Goldman’s equities division put in its best quarterly performance in 11 years, increasing revenues by 46 per cent year-on-year to $2.94bn. Equity markets were also characterised by extreme volatility in the quarter, rising and falling on news of vaccines and outbreaks, as well as surprises in economic indicators such as unemployment.
JPMorgan Chase boss Jamie Dimon warned on Tuesday that trading revenues could halve later in the year if markets returned to normal.
Goldman’s investment banking revenues were up 36 per cent year on year, as the bank benefited from record fee levels across the industry.
The strong performance from those core businesses helped Goldman to record second quarter net revenues across the group of $13.3bn.
Goldman’s return on tangible equity was 11.8 per cent for the quarter, almost double the 6 per cent return on tangible equity in the first quarter and within striking distance of the 14 per cent returns Goldman has promised by 2022.

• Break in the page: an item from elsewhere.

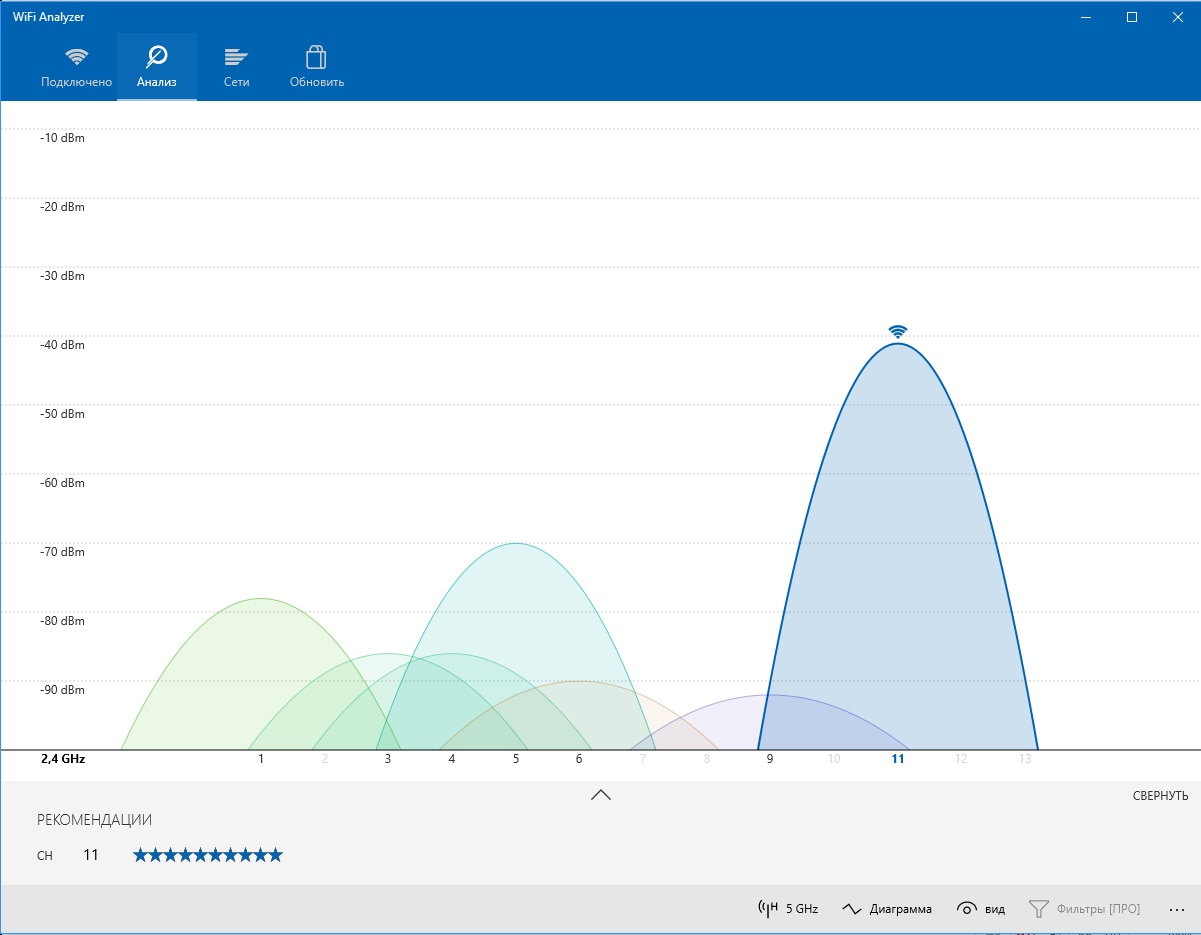This screenshot has width=1201, height=935.
Task: Click channel 6 label on the axis
Action: (579, 759)
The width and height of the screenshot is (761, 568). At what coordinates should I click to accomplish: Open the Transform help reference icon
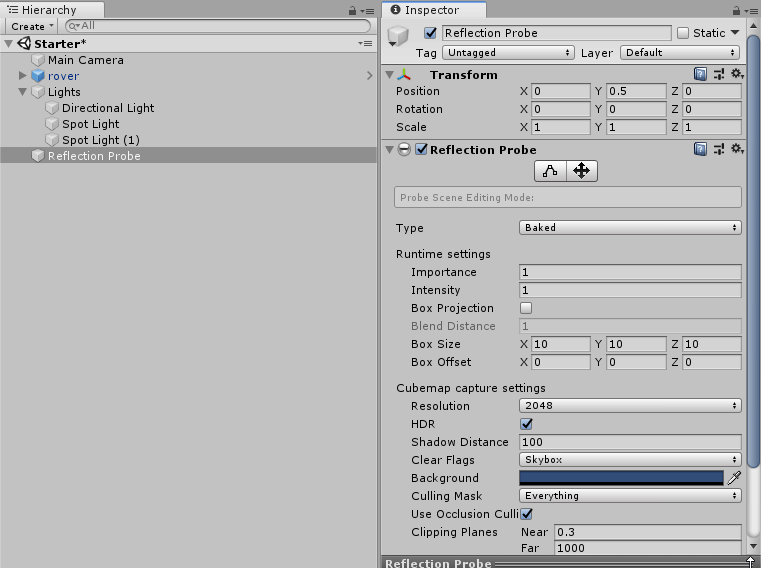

Provisions for loan losses came in at $1.59bn, versus $937m in the first quarter, when the Covid-19 crisis began to bite. Goldman said the increase was “primarily” linked to provisions against loans in its corporate book, because of “continued pressure in the energy sector” and the economic fallout from the pandemic.
Still, Goldman’s consumer and wealth management division, which includes its online bank Marcus and its Apple credit card, swung to a $131m loss, after taking $317m of provisions for credit losses.
The litigation charge of $945m was well above the $66m taken in the second quarter of 2019. Most of the charge relates to continuing cases around the 1MDB multibillion dollar bribery and money-laundering scandal, a person familiar with the situation said. Goldman remains in protracted negotiations with the Department of Justice about a potential settlement over the fraud, which one of its former partners has already pleaded guilty to participating in.
“These [litigation charges] will no doubt be necessary to settle the 1MDB and other matters but still is an unusually large amount,” Chris Kotowski, analyst at Oppenheimer wrote in a note to clients, where he described the quarter as a “blowout’ for Goldman.
Shares in the bank rose almost 5 per cent in pre-market trading.